Broken Social Scene: precariously back together again

‘We’re not going anywhere’: the indie-rock collective returns

Photograph by Jaime Hogge

Inside a midtown Toronto studio on a chilly spring night, Broken Social Scene—tonight a seven-member lineup alongside several guests, plus a horn section and a trio of backup singers who were introduced to the band in the previous 24 hours—is recording a television special that won’t air until August. It is going about as awkwardly as might be predicted. The band is late to the stage, the show’s host is overwhelmed and the band members she is attempting to interview, founding collaborators Kevin Drew and Brendan Canning, aren’t helping much. A producer is telling the audience when to clap, the assorted players are being told where to stand, and Drew is concerned his parents, seated in the audience, are too close to the speakers.

Finally, after a misunderstood cue, Drew, now standing at the front of the stage in a fedora and grey jacket over a white T-shirt, waiting to perform a song from Broken Social Scene’s new record, thrusts his arms out and beseeches the audience: “Is this not us, or what?” Only when the band is finally allowed to play does everything get on track. Maybe it has always been so for a rock collective often defined by precariousness.

The next day, Drew sits at a downtown bar with rheum in his eyes. His band’s fourth album, Forgiveness Rock Record, is a week away from release and he is tired of explaining why it took Broken Social Scene five years to put out another record, tired of discussing whether another record was ever even in doubt (comments from Drew at the taping will later inspire a new report of the band’s demise). “We were just figuring s–t out,” he says. “Other bands break up, we didn’t.

We just kind of said, ‘All right, let’s take some time and we’ll come back when everyone’s ready.’ Everyone was ready . . . it’s that simple.”

Although guided by relatively simple ideas—community, family, honesty, hope—Broken Social Scene has never seemed straightforward. The band emerged in 2002 with You Forgot It In People—a now-seminal indie rock record created amid the decline of the major labels, during the last days of the Mel Lastman era in Toronto and the rise of the city’s independent music scene. Friends, intimates and colleagues came together to create a purpose and project they hadn’t found elsewhere. If that album captured the sound of discovery, subsequent live shows and an eponymous follow-up—full of people and guitar-heavy crescendos—revelled in the accomplishment. Their anthem became It’s All Gonna Break, an epic 10-minute celebration of chaos.

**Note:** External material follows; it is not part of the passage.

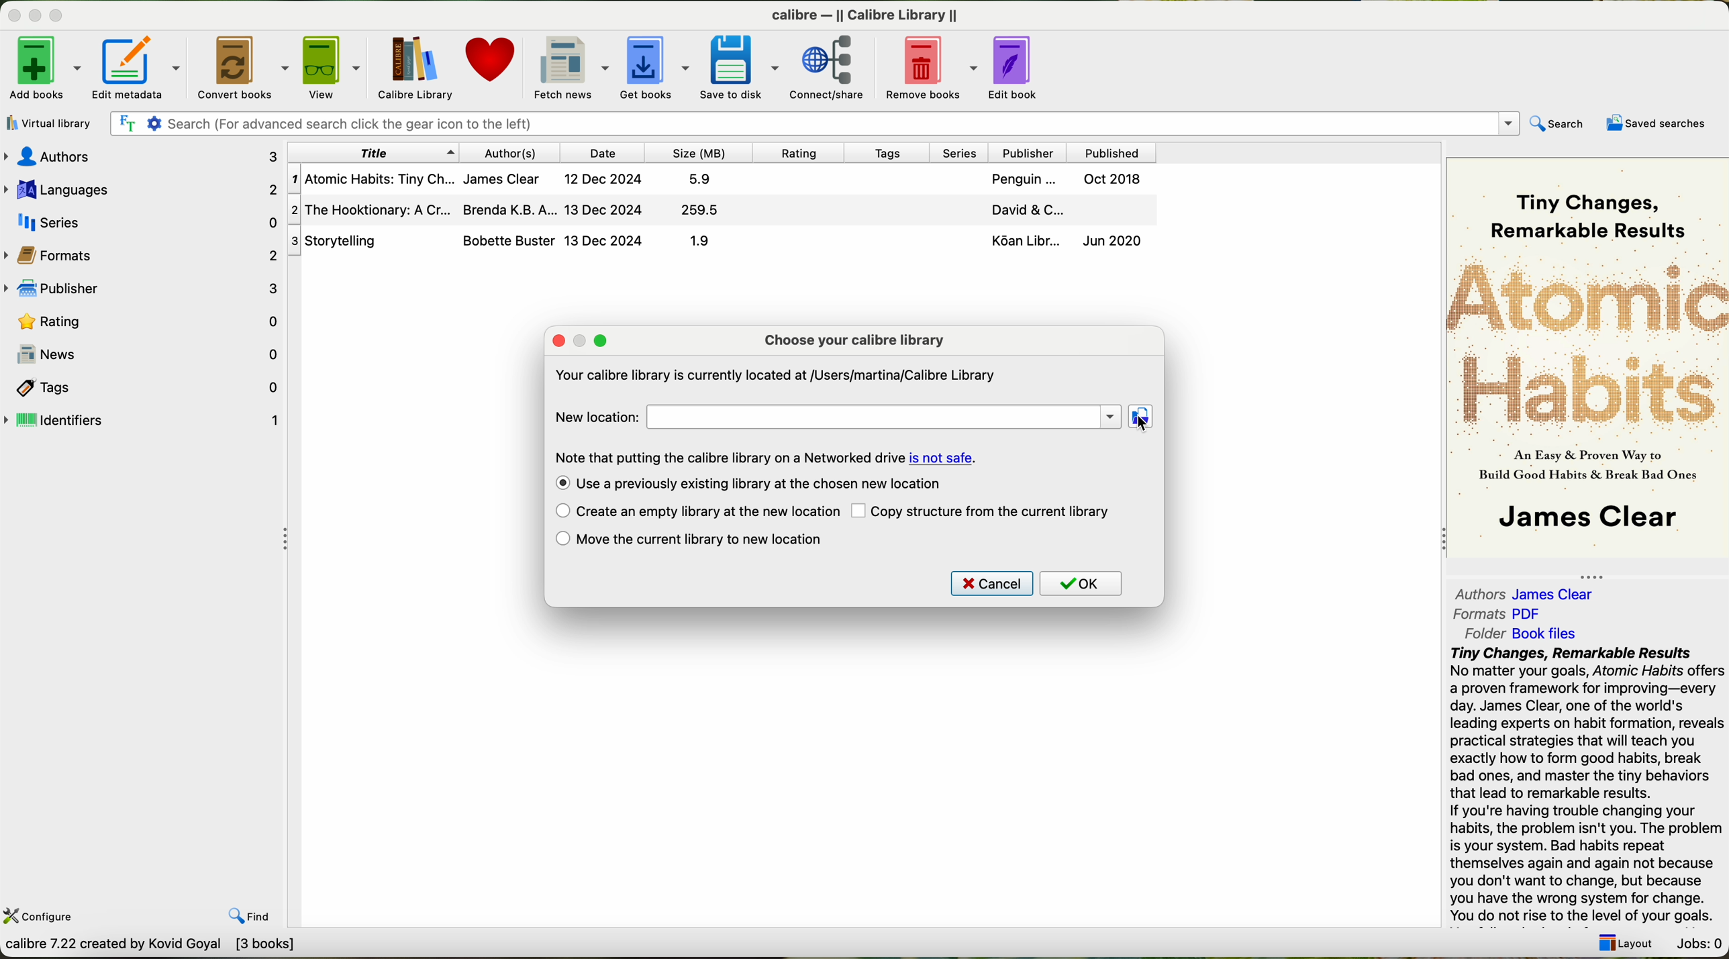 Image resolution: width=1729 pixels, height=959 pixels. I want to click on authors, so click(1475, 592).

All the while, members of the collective were scattering in various directions—to other bands (Metric, Stars, Do Make Say Think, Apostle of Hustle) and solo efforts (Jason Collett, Feist)— and finding critical acclaim, commercial success and award recognition. The book on Broken Social Scene seemed written—indeed, an oral history, This Book Is Broken, was published in 2009. But concluding the band’s moment had passed gave too much credit to the time in which it was born and not enough to the ideals that created it.

Last year, Broken Social Scene, now a seven-member unit with a generous open-door policy, set off for Chicago to record the new album under the guidance of John McEntire, of post-rock instrumentalists Tortoise. The result is, at times, as emotional as Broken Social Scene has ever been, but never quite as manic. “This is evolution,” Drew says.

“Some people are going to be like, ‘F–k that, we want the chaos and the crazy distorted sound,’ and other people are going to be like, ‘Oh, this is actually quite nice.’ ” The liner notes credit no fewer than 30 performers and the result is at times rollicking. But if it’s still a party, it seems less likely to result in property damage. While perhaps not the sound of a mature Broken Social Scene, it’s at least the sound of a band with a different focus. “We wrote some songs, like Forced to Love,” Drew adds. “When did we ever write a three-minute, 30-second song with verse-chorus-bridge?”

The collective may yet break. But it might be time to think of Broken Social Scene as something more than fleeting.

Drew excitedly muses about the future, about philanthropy and politics and what the band might accomplish. “The goal is to finish this record cycle and somehow turn it into a selfless act,” he says. And so it’s possible to think about some kind of longevity. “At the end of the day,” Drew concludes, “we’re not going anywhere, so we all have to get used to it.”